## About this task
Could you retype all of the records exactly, leaving out every picture?

## Provided information
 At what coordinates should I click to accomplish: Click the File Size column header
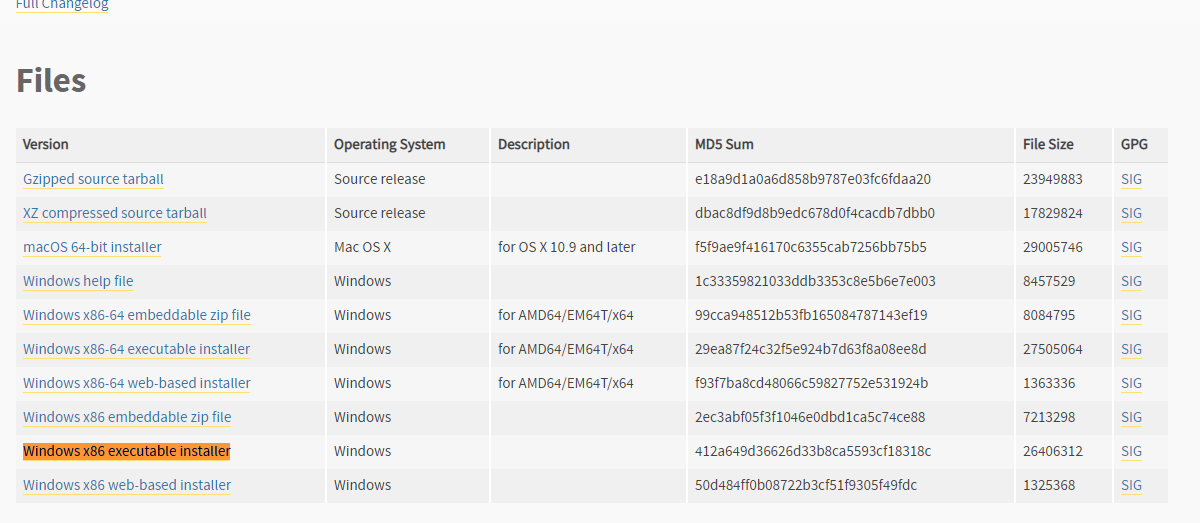pos(1048,144)
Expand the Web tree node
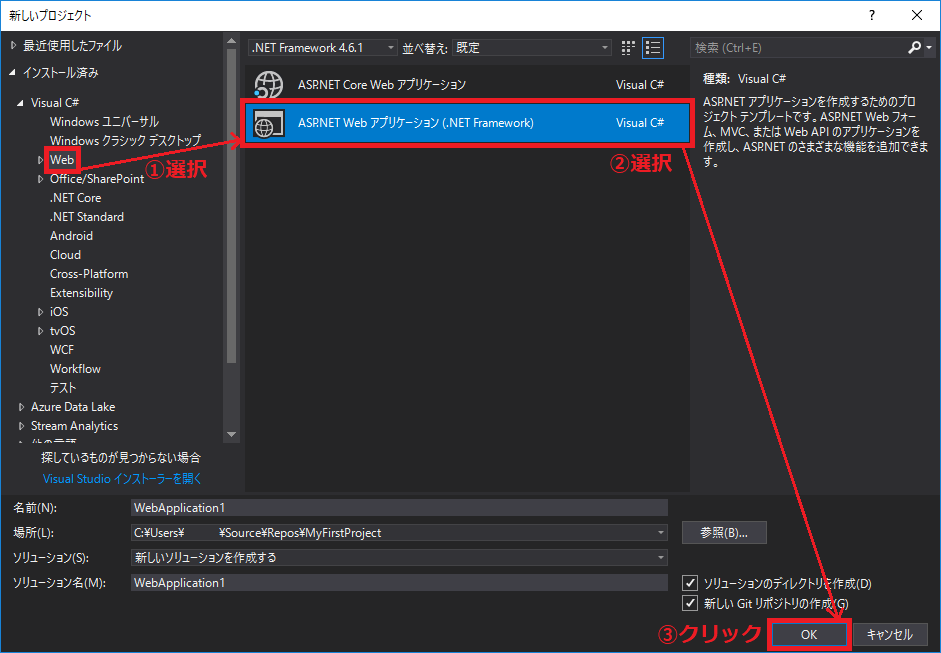This screenshot has width=941, height=653. (x=40, y=160)
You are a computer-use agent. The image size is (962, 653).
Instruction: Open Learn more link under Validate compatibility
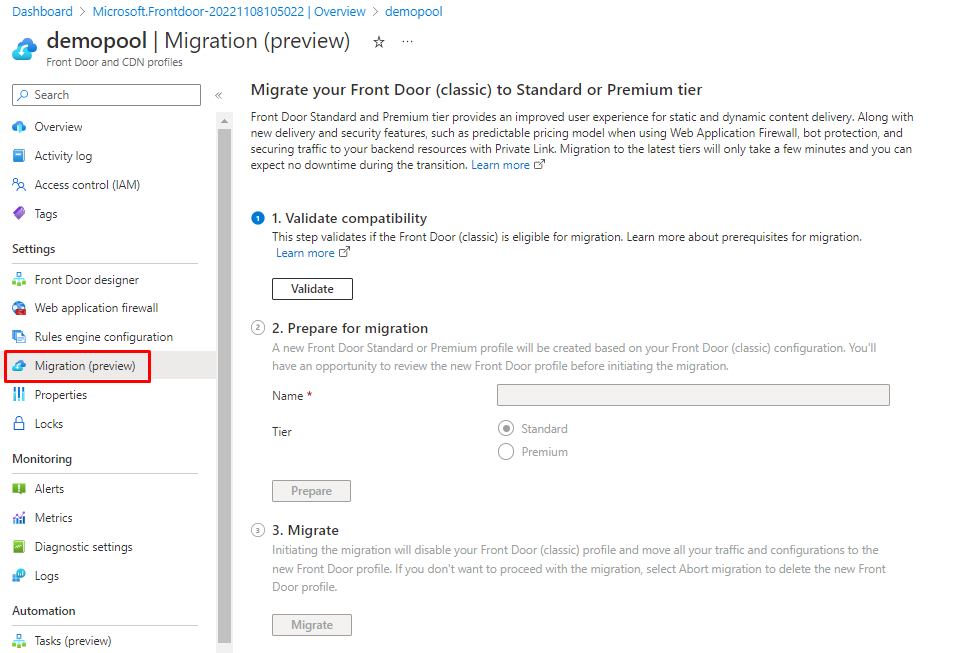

## Response area
 At what coordinates should I click to accomplish: Click the File Size column header
pos(1048,144)
Expand the Web tree node
This screenshot has width=941, height=653. (x=40, y=160)
You are a computer-use agent. The image size is (962, 653).
Instruction: Open Learn more link under Validate compatibility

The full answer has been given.